The PM however defended the shoot-to-kill policy, saying such action only applied when lives were believed to be at risk. The head of Scotland Yard has further gone on to say that he won't change the groundrule: "Shoot to kill, in order to protect." Scotland Yard also said the shooting had been a "tragedy'' which was regretted by the Metropolitan Police.

It would be interesting for socio-analysts and human rights activists to compare the this and the resultant scenarios that emerged in respect of killings of like nature, of innocents, in Britain and in India. For India has long been accused by everyone all over, and particularly the Rights Watchers, who invariably have made it their pleasure to do some India bashing on this score.

It is obvious the London shooting has added to the pressure on a police force that's already stressed. Stunned eyewitnesses have stated how they saw a man chased by policemen in plainclothes, who shot him from point blank range as he stumbled while trying to get on to a train that had just pulled in. As he tripped and fell, officers pinned him down and pumped at least five bullets into him as passengers watched in horror. The police had continued to fire long after he was dead.

To most onlookers and perhaps the pursuing policemen too, the Brazilian Menezes looked an Asian who was seen running on to the train hotly pursued by three plainclothes officers. One of them was carrying a black handgun — they pushed him to the floor, bundled on top of him and unloaded five shots into him.

Carefully study every word of how the act was described by the onlookers. This was not the act of rational sane normal human beings – be they policemen, but of those paranoid, highly stressed, under pressure to face something for which they were not fully prepared. Under pressure from a people with their stiff upper lip who boasted of the stocism, their resilience, to carry on come what may. All the great stoicism and resilience at risk of cracks in the edifice, when the second wave of bombings were attempted.

When India cried hoarse for years as a victim of terrorism, the world merely paid lip service. For the so called developed great western nations – be they of the Americas or those of the European continent, such who indulged in acts of violence, in attrocities and innocent killings in the name of Kashmir, Punjab or the North-eastern separatist movements, were all mere militants and insurgents fighting for a cause; patriots who had a just agenda. They were no terrorists nor described as such, by any of these nations.

But now when its their turn, and the agitated aggrieved have started knocking at their very door, they have woken up to the reality of terrorism, and its facets have dawned on them. Everyone agrees now that these are terrorists, their acts are of terrorism. No one says that these are Jihadis with a cause, who perhaps have cherished suppressed anger enough to be motivated enough to discard their own life and be suicide bombers. To justify victimising innocents by their acts of violence. As perhaps it is now right for those fighting terrorism to kill innocents “to save the people”.

And how easy for us to blame it on a religion, without really trying to tackle the route causes which are all so glaringly visible!

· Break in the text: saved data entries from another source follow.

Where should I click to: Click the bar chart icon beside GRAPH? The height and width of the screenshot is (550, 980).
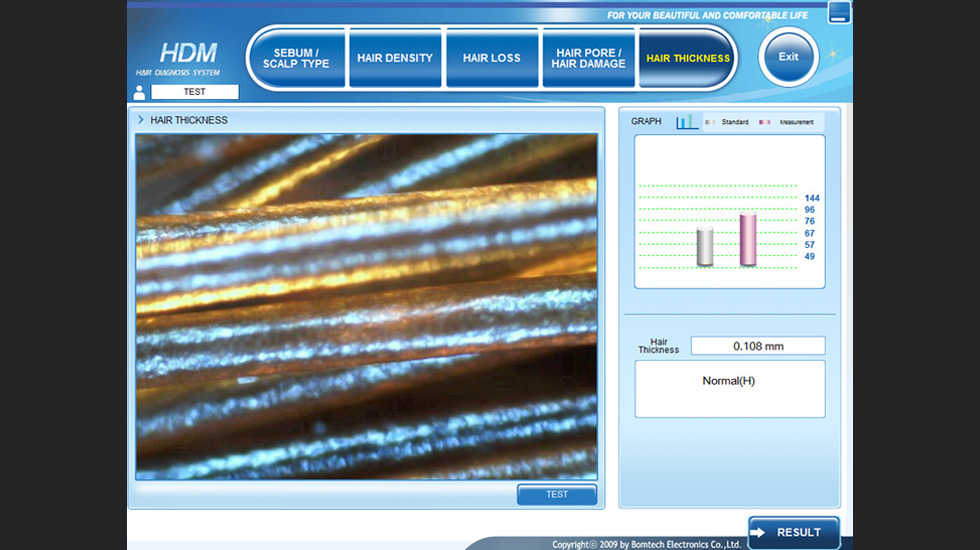[686, 122]
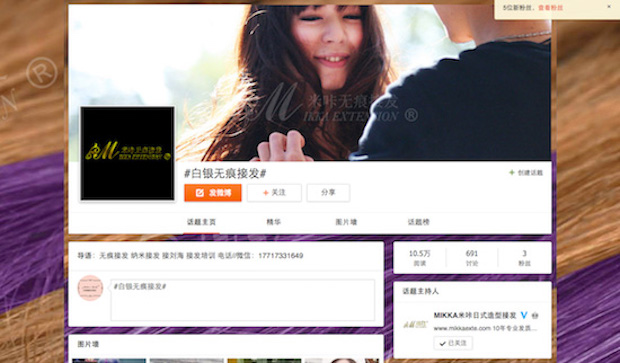
Task: Click the green plus 创建话题 icon
Action: [x=512, y=172]
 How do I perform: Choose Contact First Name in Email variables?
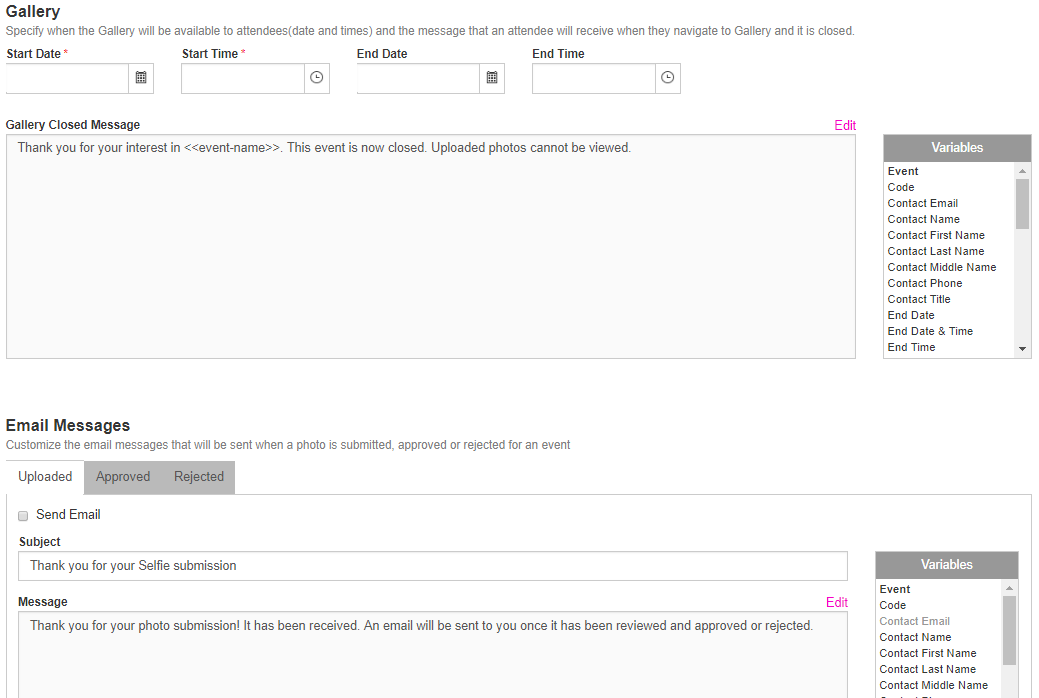(928, 653)
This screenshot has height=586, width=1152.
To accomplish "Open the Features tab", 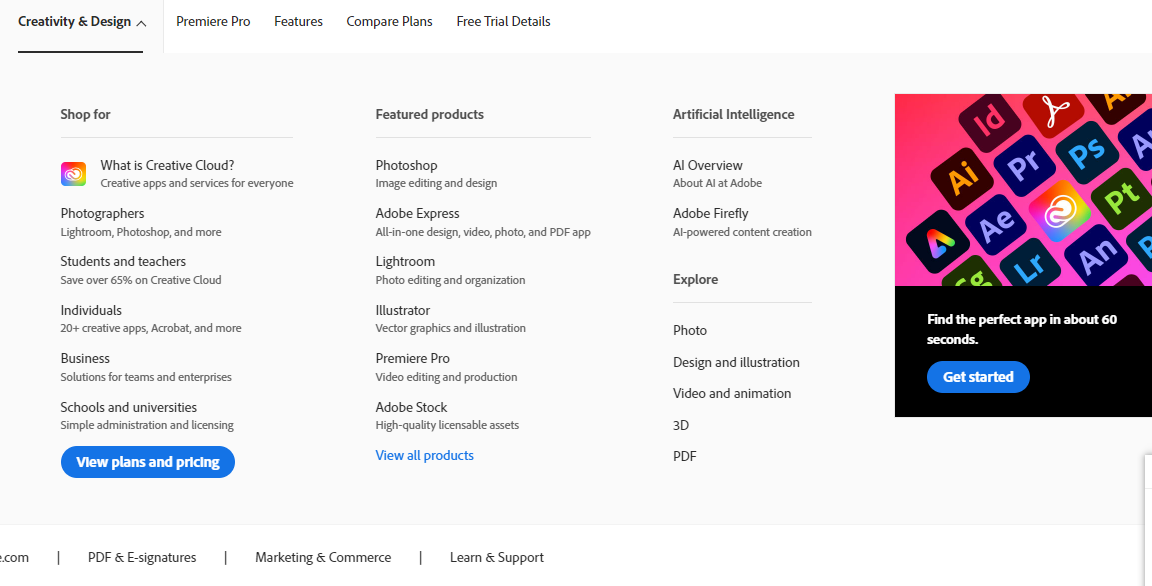I will tap(298, 21).
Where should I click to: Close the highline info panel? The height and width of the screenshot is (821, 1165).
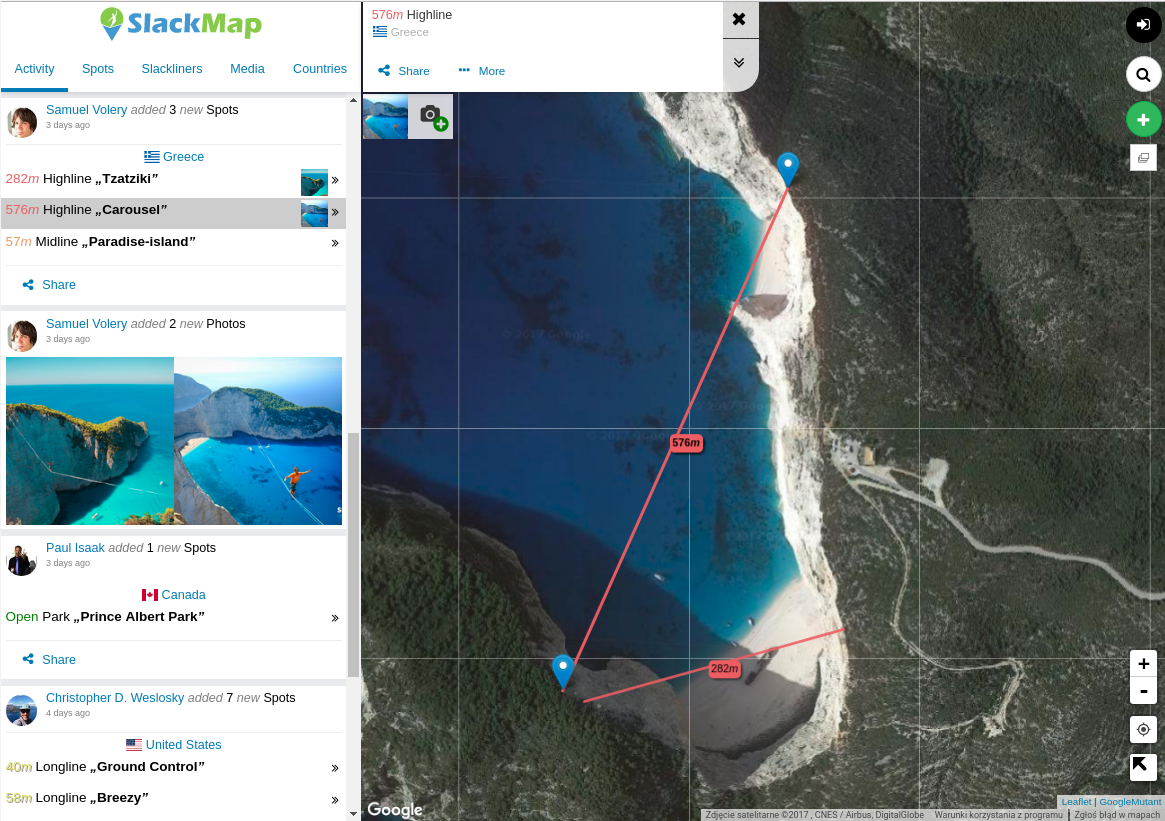pos(739,19)
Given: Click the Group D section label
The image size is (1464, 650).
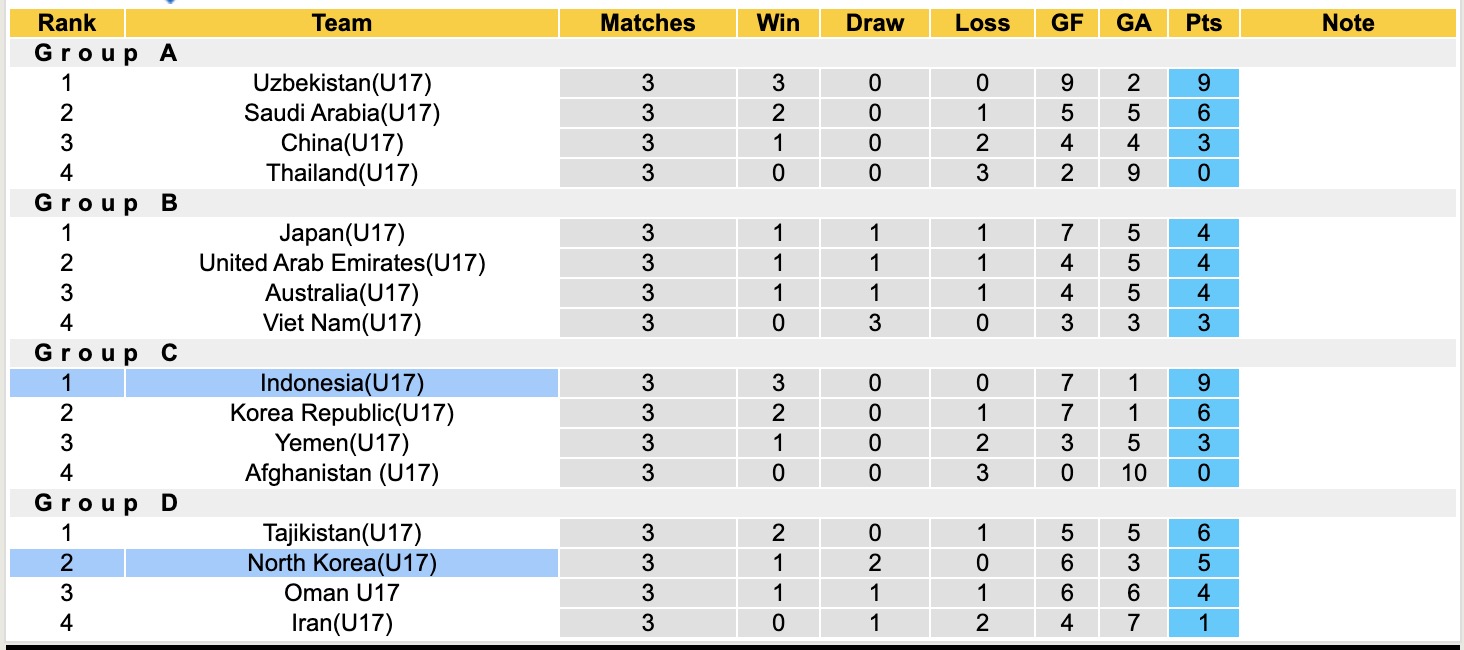Looking at the screenshot, I should click(106, 503).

A word before I end, on the pol;ice reaction. The Indian police over years of tackling terrorism have honed their skills on the lint stone of experience. Their expertise hasn’t come in a day, be it in their efficiency in anticipating likely terrorist moves, interception and surveillance, collection of intelligence, or in ground level execution. The brashness and highhandedness being exhibited by the American enforcer and his British counterpart is the reaction of an inexperienced bumbling amateur. Given time, things should change…. I hope without having to face more acts of terrorism!

The views and facts stated above are entirely the responsibility of the author and do not reflect the views of this Association in any manner.